→ WORK REQUIRED:
Print what the records say exactly, and omit the pictures.

→ SOURCE DATA:
====
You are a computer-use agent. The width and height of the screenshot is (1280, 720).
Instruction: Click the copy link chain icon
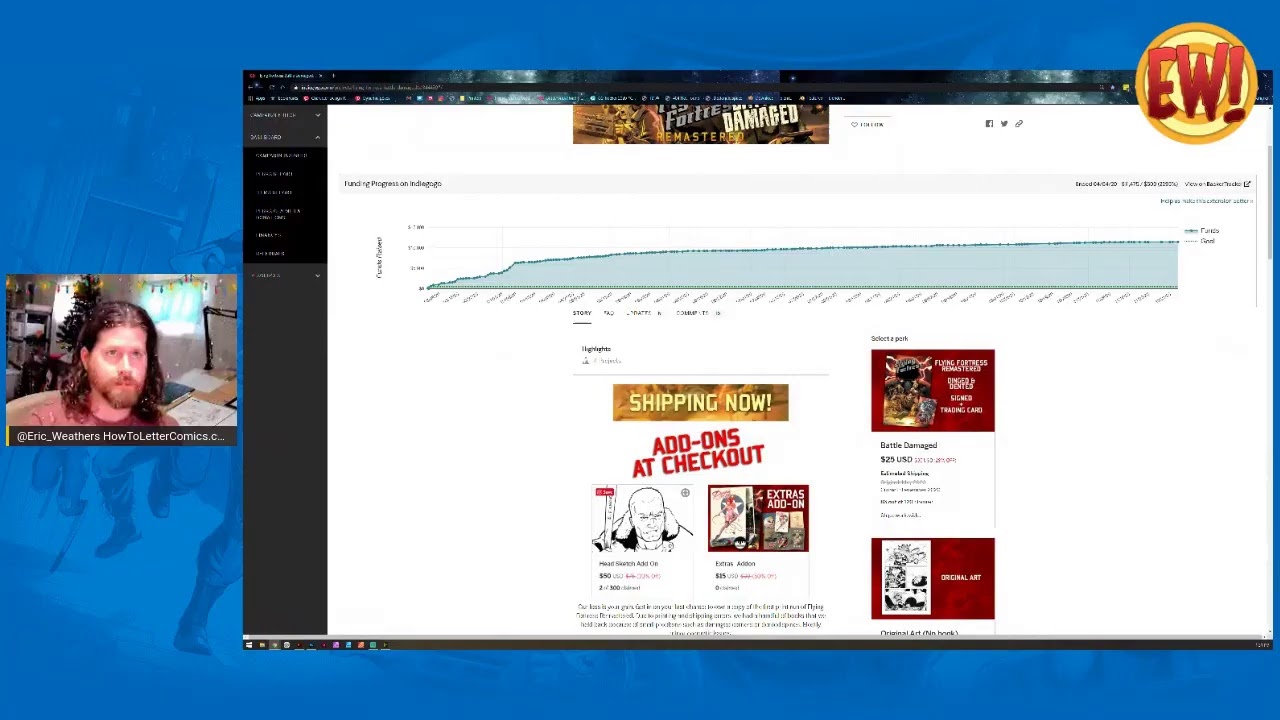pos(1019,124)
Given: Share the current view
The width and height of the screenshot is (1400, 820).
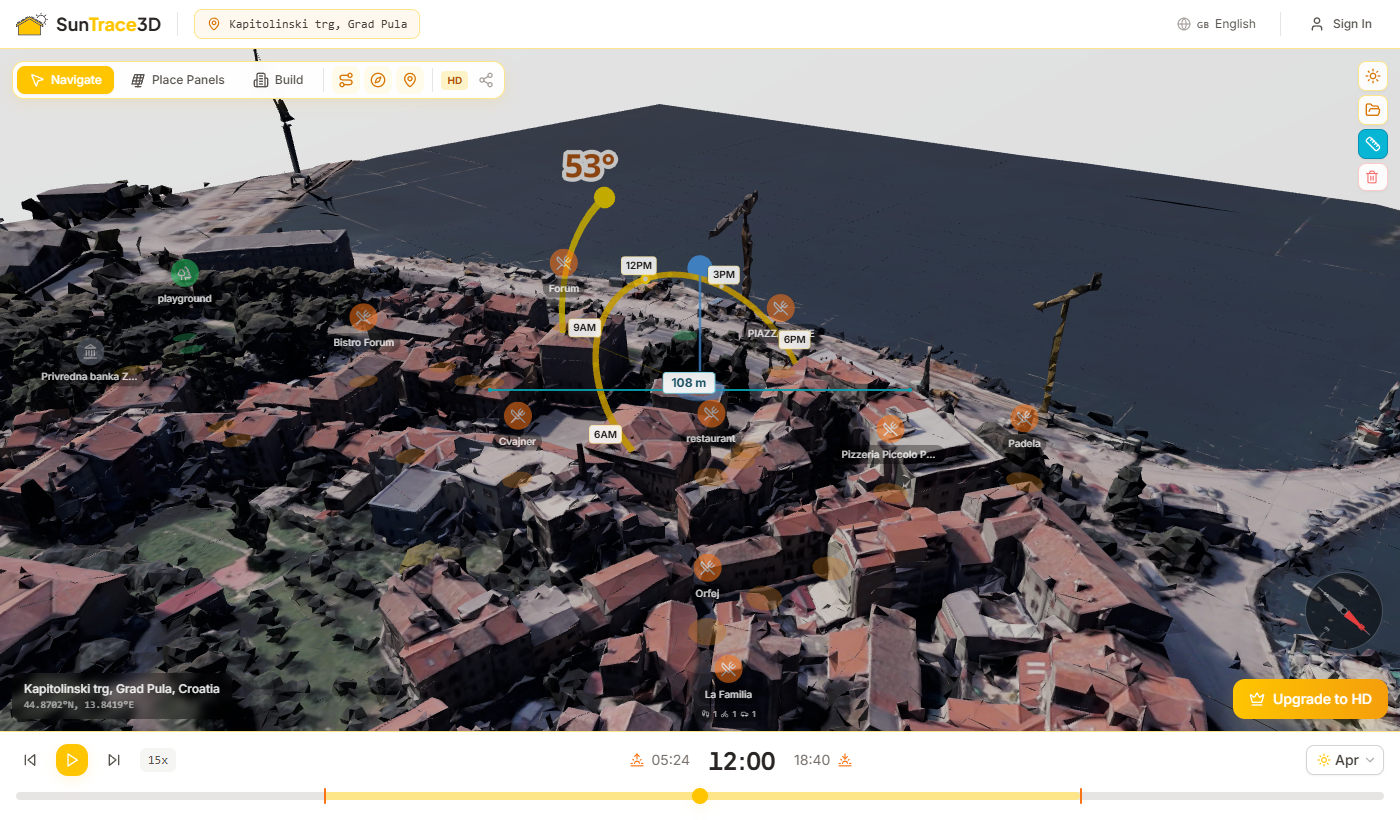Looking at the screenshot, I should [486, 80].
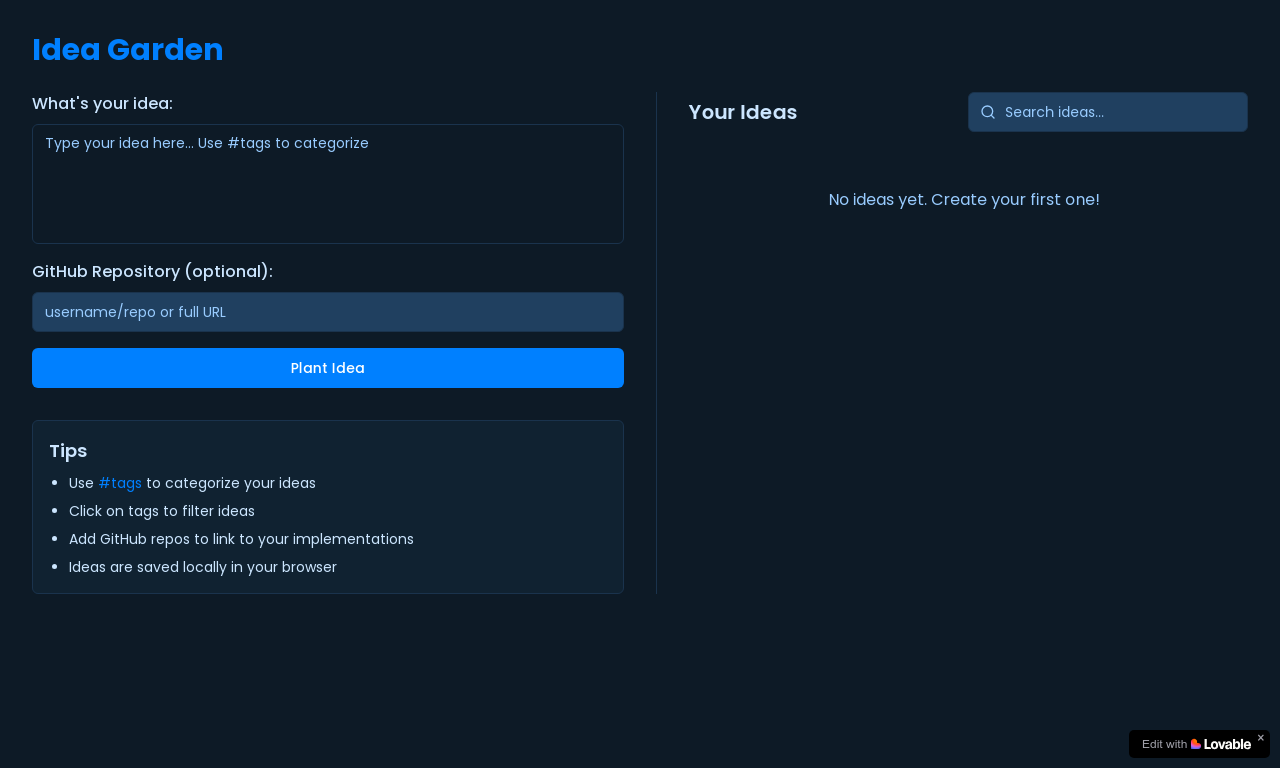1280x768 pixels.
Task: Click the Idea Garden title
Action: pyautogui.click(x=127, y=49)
====
→ ANSWER FOR THIS EXERCISE:
You are a computer-use agent. The width and height of the screenshot is (1280, 720).
Instruction: Click the copy link chain icon
pos(1019,124)
Given: Share the current view
The width and height of the screenshot is (1400, 820).
Looking at the screenshot, I should [486, 80].
1280x768 pixels.
Task: Click the Idea Garden title
Action: pyautogui.click(x=127, y=49)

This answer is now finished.